2020 has been one of my best years ever.
I know, right?
Ten years ago, I spent the Christmas season at “5 North”; Medicine Hat’s psychiatric ward. The stay started with placing my signature on a piece of paper asserting that I would not try to kill myself for 24 hours.
They asked for three days. I couldn’t promise that much time.
As near as I can figure, I had been suicidal since I was eight years old. There were two primary reasons that it took two decades to seek and receive treatment.
First, I was absolutely unaware that treatment existed. I didn’t know I had a diagnosable and treatable disorder. I didn’t even know I had a disorder. I so sincerely believed I didn’t deserve to, and had no reason to live that it didn’t strike me as irrational.
Second, I was under the vague impression that psychiatric treatment meant, more or less, that you were locked away forever. I didn’t understand that treatment meant getting better. I guess if I thought at it at all, I’d have thought I’d be placed in a padded room for the rest of my life and that seemed much worse than death.
Since then, I’ve been ever-so-vocal about mental health treatment. It’s so important that people be aware that treatment exists, that it is possible, acceptable, and desirable to feel well and to love life, and yourself. Because people need to know what I didn’t know: that help exists if you seek it.
Know that there are services you can call if you feel suicidal. Know that treatment means just that: getting treated and return to normal (or a new, better normal). It’s no different from getting an appendectomy. You get surgery, you go through a recovery phase, and you leave the hospital healthier than you went in.
Know these things, and make sure everyone else knows them.
It hasn’t been all roses since then. My treatment has been, and continues to be, ongoing. I’ve talked to a variety of psychologists, psychiatrists, councillors and therapists. I’ve been on quite a few different medications. I’ve had relapses, suicidal thoughts, irrational rages, panic attacks, and weeks on end of depression.
Last winter wasn’t great. I ended up going to a new psychiatrist in the spring (odd fact: all the best psychiatrists I’ve visited take notes with a fountain pen). In February, we started a new medication plan that eventually became a cocktail of three different medications.
Then March happened, and it’s been March ever since.
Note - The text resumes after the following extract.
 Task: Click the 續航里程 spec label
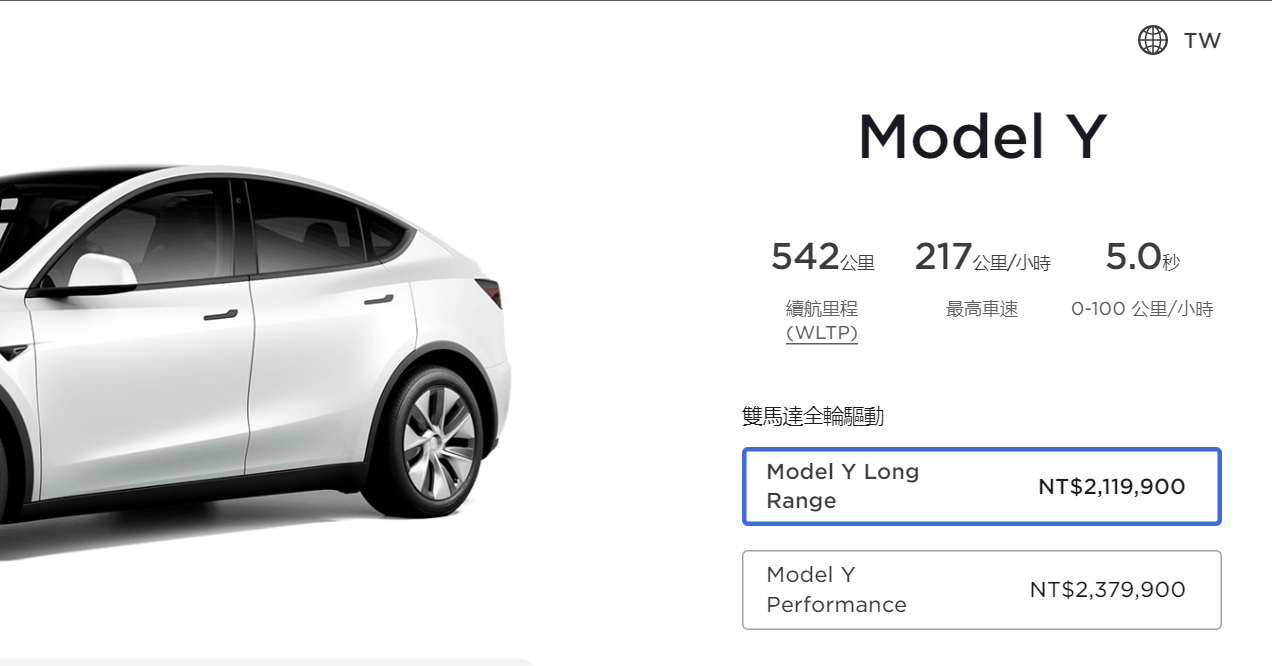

In spite of that, 2020 has been one of my best years, second only to 2011, the year after that fateful visit to “5 North”.
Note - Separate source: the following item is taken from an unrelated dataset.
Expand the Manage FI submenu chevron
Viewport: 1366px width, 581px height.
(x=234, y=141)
I had a eureka moment in mid-summer when I realized that my baseline anxiety levels were, for the first time in my life, probably about what normal people normally feel. There were times previously when I thought I felt “normal”, but I didn’t know what normal really felt like.
I have forged a life for myself that is truly ideal for me. If you had told me in 2010 that I would ever be happily married I wouldn’t even have heard you. If someone said I would be financially secure, I’d have laughed it off. That I would own my dream car? Technically, it hadn’t been announced yet. That I would someday build my dream home? I thought I would be living in a condo for the rest of my (short) life.
Or that I would surpass the accomplishments I had made to date? In 2010, I published my first book. A substantial portion of that suicidal spiral was a belief that I would never top that, and therefore my useful life was over. I went on to work for the UN and Facebook. My book has gone through three editions and counting.
Most importantly, I met and married my wife.
So please, know that, however low you feel, you can and will feel better. You deserve to. And make sure everyone you speak to knows it too. Especially this year. 2020 hasn’t been one of the best years for most people.